A quick and easy dish to whip up.
As seen on Expresso Morning Show or Afternoon Express on SABC 3.
Recipe by Zach Abrahams
4 large potatoes of equal size
½ cup Clover Olive Pride blend
1 red onion
1 tablespoon garlic (roughly chopped)
1 tablespoon ginger (grated)
2 fresh red chilies (sliced in half and de-seeded)
8 – 10 slices streaky bacon (chopped)
1 tablespoon smoked paprika
1 teaspoon ground cumin
1 teaspoon ground coriander
1 tin baked beans
100g Clover cheddar (grated)
Pre-heat the oven to 180°C and line a baking tray with tin foil.
Make sure the potatoes are clean and dry. pierce each potato all over with a fork and coat well with Clover Olive Pride blend and plenty of seasoning.
Place the potatoes into the oven and allow to cook for ±1 hour.
While the potatoes are cooking, get the toppings ready.
Begin by heating some Clover Olive Pride blend in a saucepan.
Add the chopped onion, garlic, ginger and chili and allow to sauté until just softened, stirring occasionally.
Add the bacon and keep cooking until well rendered but not yet crispy.

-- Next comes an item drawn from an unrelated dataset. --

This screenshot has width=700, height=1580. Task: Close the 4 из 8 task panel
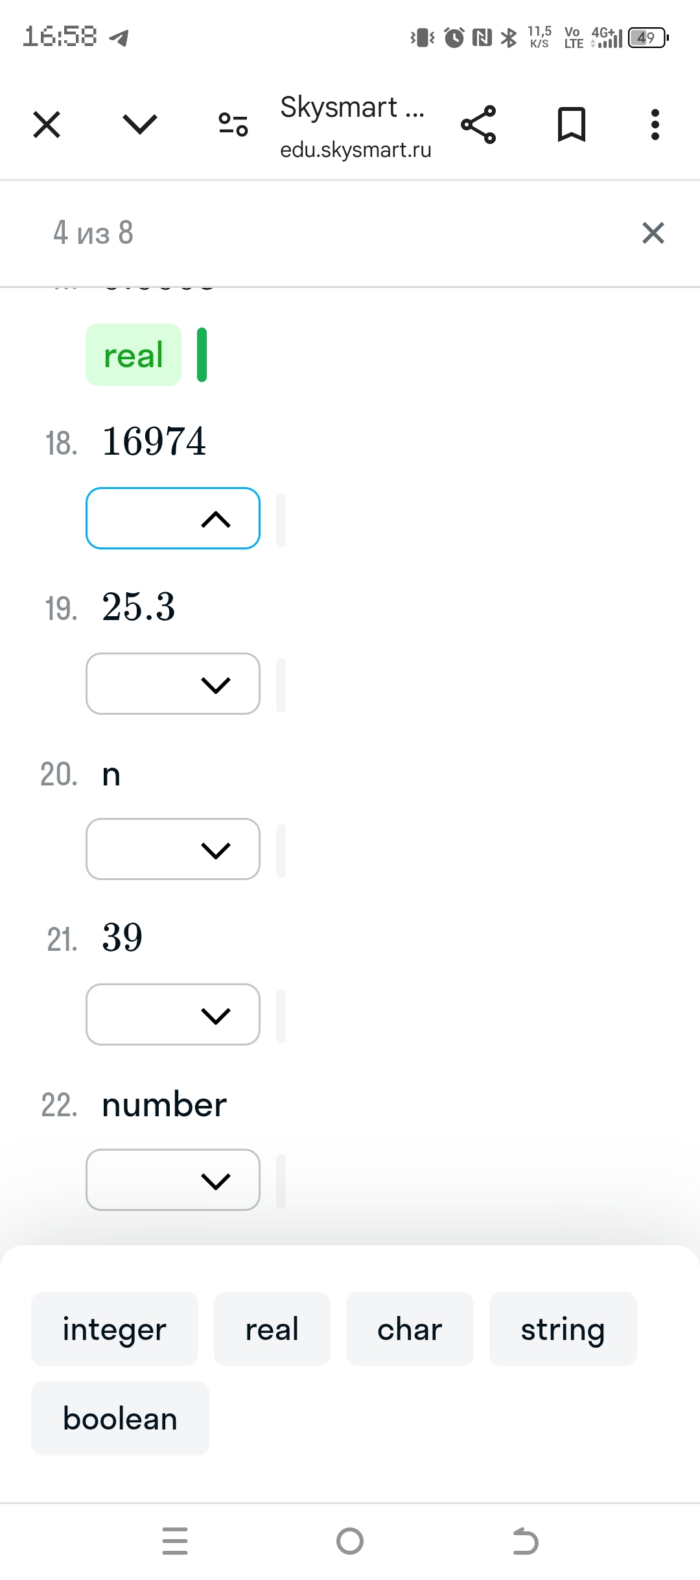[653, 233]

Keep some crispy bacon back at this point for garnishing at the end.
Add in the spices and stir for 1 minute then add in the can of baked beans and stir to combine.
Once the beans are heated through, check the seasoning and remove the de-seeded chilies.
As soon as the potatoes are cooked through and cool enough to handle, cut a deep crisscross into the potato, spoon the baked beans into the potatoes and top with some grated Clover cheddar, the extra crispy bacon, some freshly cracked black pepper and a sprinkle of fresh coriander.